Exercise goal: Your answer must be every line of the data that holds the string "computer".

Stored data entries:
-- Opening Marker --
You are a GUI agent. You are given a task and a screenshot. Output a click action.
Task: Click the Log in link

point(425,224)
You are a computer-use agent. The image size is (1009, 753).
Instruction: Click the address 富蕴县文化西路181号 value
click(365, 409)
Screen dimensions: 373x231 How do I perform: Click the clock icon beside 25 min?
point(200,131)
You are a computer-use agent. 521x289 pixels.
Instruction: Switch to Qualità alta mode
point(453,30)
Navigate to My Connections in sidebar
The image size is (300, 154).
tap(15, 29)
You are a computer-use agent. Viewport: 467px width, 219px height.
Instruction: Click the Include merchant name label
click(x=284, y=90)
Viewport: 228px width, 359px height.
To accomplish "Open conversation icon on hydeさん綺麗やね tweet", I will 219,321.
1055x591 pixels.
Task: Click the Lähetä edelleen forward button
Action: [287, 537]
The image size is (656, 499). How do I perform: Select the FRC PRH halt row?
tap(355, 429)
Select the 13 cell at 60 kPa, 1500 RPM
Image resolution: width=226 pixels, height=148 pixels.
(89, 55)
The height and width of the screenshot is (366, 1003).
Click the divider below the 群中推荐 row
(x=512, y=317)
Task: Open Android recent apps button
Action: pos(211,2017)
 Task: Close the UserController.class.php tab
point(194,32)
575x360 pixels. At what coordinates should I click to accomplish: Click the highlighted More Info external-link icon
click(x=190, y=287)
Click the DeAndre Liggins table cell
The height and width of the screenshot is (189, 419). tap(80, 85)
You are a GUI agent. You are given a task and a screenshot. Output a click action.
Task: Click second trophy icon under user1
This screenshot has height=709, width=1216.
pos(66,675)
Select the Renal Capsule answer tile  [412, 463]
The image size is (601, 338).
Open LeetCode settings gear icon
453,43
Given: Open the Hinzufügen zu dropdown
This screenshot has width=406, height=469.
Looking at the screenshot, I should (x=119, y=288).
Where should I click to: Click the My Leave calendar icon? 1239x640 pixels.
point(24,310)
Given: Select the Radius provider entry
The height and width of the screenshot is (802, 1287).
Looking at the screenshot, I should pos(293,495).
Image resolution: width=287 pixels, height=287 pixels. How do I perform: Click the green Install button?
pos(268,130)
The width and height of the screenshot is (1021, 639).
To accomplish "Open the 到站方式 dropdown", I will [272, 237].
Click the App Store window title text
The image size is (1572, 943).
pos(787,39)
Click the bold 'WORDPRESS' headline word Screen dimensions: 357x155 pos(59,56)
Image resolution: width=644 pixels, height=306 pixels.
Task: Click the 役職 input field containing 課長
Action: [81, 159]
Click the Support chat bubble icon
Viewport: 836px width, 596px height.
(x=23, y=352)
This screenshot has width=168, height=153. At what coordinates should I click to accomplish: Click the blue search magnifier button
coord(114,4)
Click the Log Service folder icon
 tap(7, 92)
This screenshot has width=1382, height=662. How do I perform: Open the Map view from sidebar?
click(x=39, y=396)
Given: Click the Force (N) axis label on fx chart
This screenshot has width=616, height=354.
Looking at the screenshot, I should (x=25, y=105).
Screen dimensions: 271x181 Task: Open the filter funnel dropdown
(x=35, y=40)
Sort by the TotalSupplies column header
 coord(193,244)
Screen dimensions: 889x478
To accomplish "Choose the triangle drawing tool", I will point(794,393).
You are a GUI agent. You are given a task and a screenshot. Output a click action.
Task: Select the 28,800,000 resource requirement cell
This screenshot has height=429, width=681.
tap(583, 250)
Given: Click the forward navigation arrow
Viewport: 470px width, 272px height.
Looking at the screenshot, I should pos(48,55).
-- Closing Marker --
Written reply:
You are a computer-use agent. The image size is (1009, 753).
You are a computer-use agent. 521x289 pixels.
You are a computer-use agent. Viewport: 467px width, 219px height.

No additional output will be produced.